- TASK TO COMPLETE: Below are some entries. Count how many of their lines include "screenshot", then give that number only.

▬▬▬▬▬▬

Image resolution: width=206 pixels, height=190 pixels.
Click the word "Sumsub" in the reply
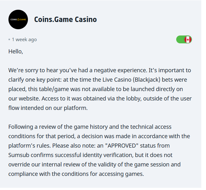pos(18,155)
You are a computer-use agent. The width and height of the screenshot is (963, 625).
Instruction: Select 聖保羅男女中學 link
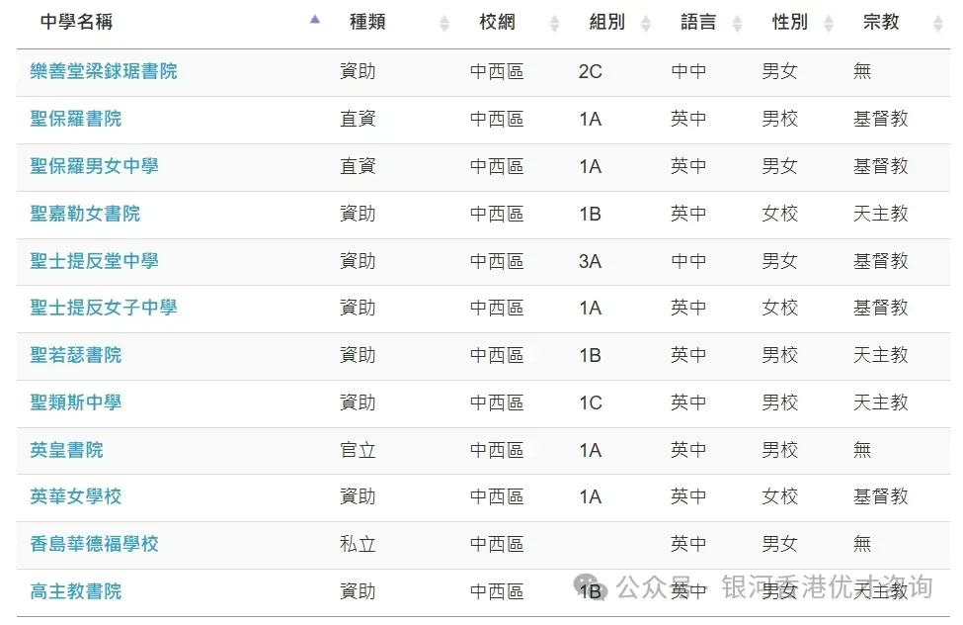[x=94, y=166]
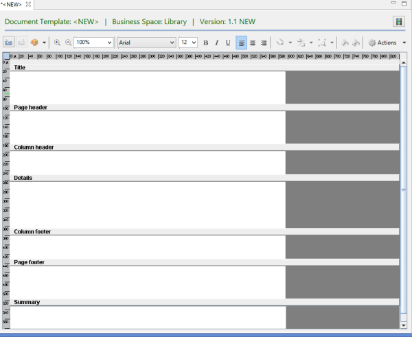
Task: Open the font size 12 dropdown
Action: point(194,43)
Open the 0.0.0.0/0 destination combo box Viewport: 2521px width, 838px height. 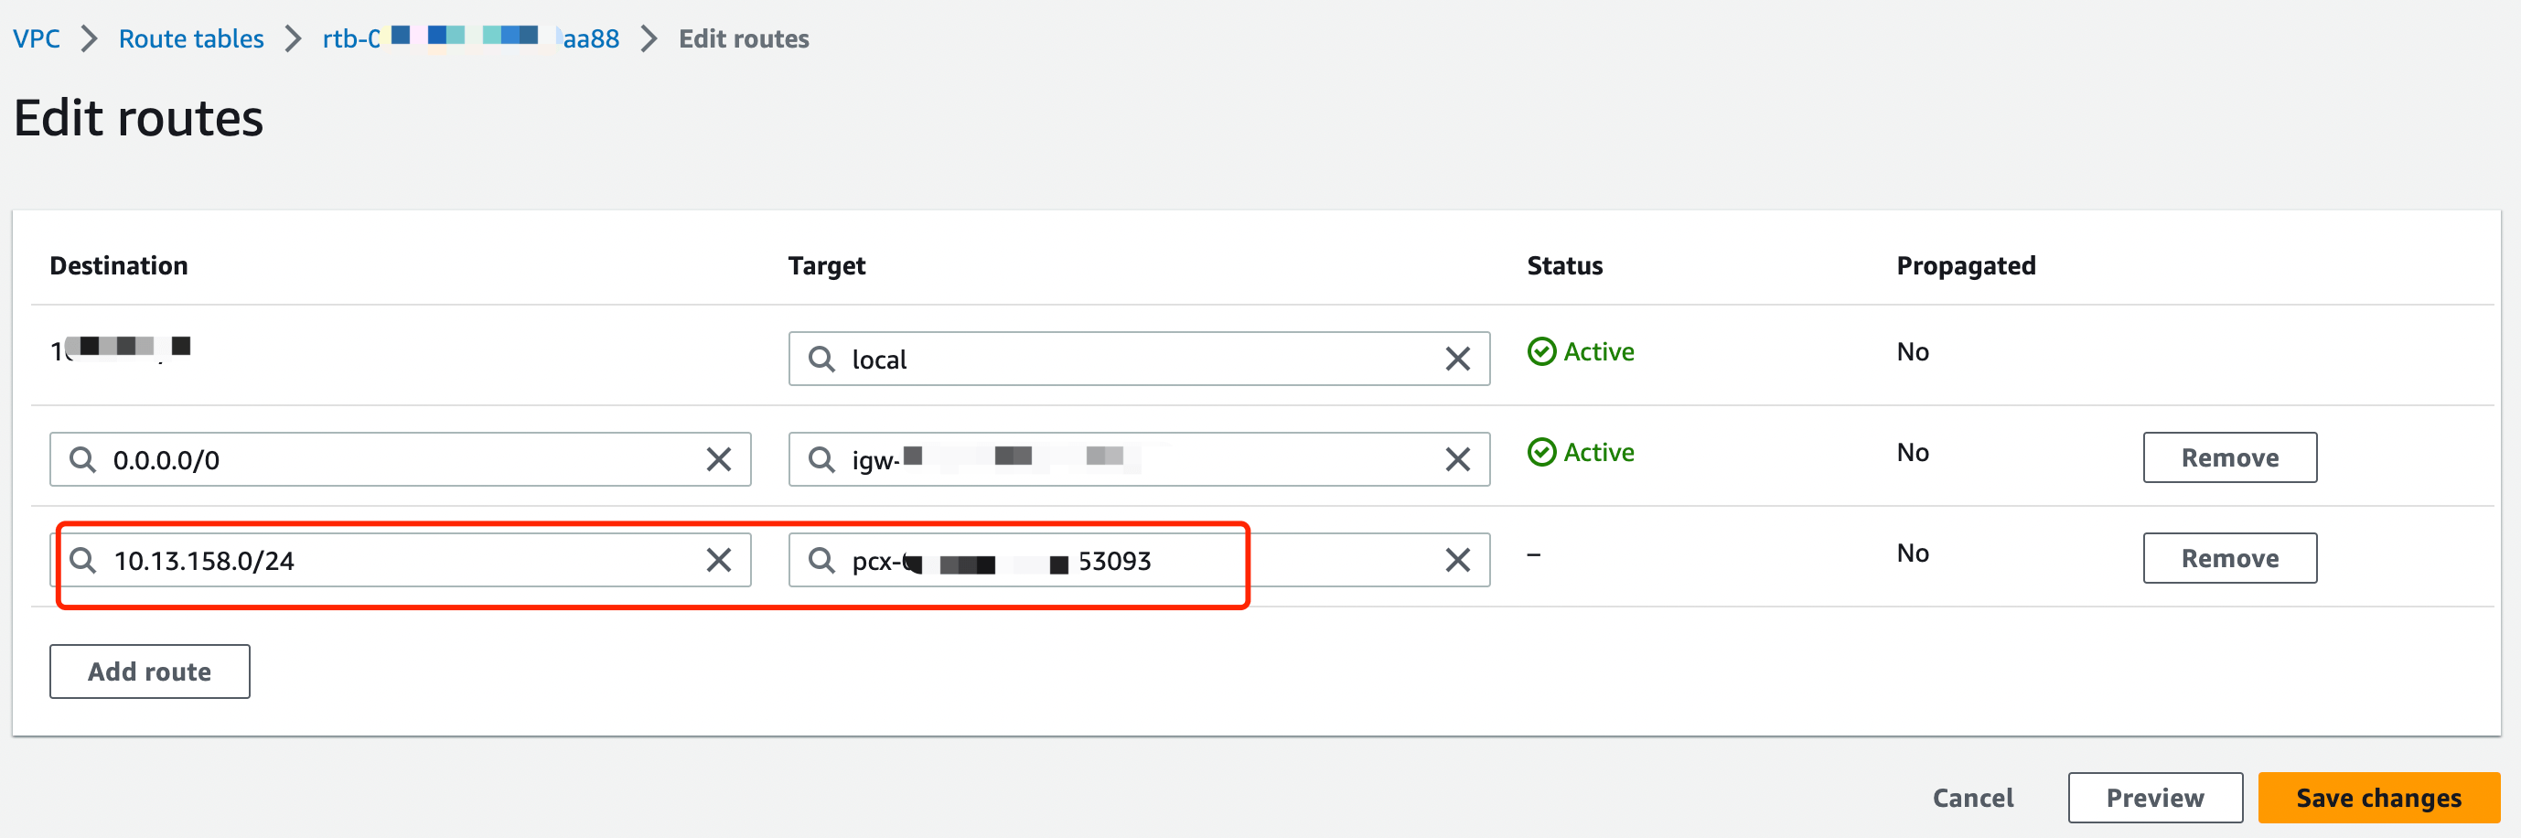(391, 459)
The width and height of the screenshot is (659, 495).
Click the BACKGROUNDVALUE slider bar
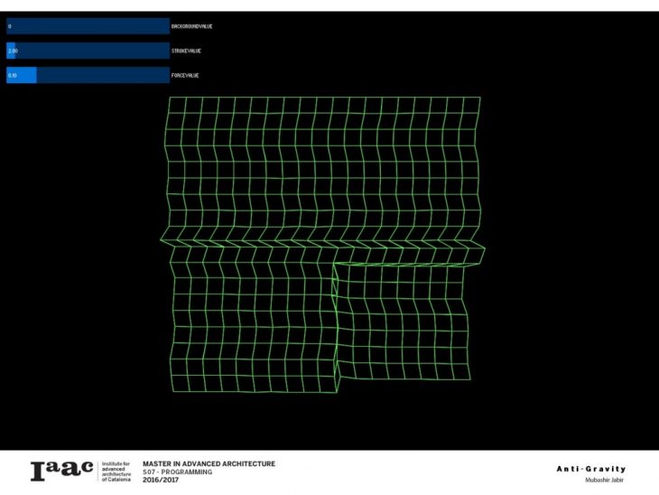(x=88, y=26)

▬▬▬▬▬▬

- YOUR SOLUTION: 2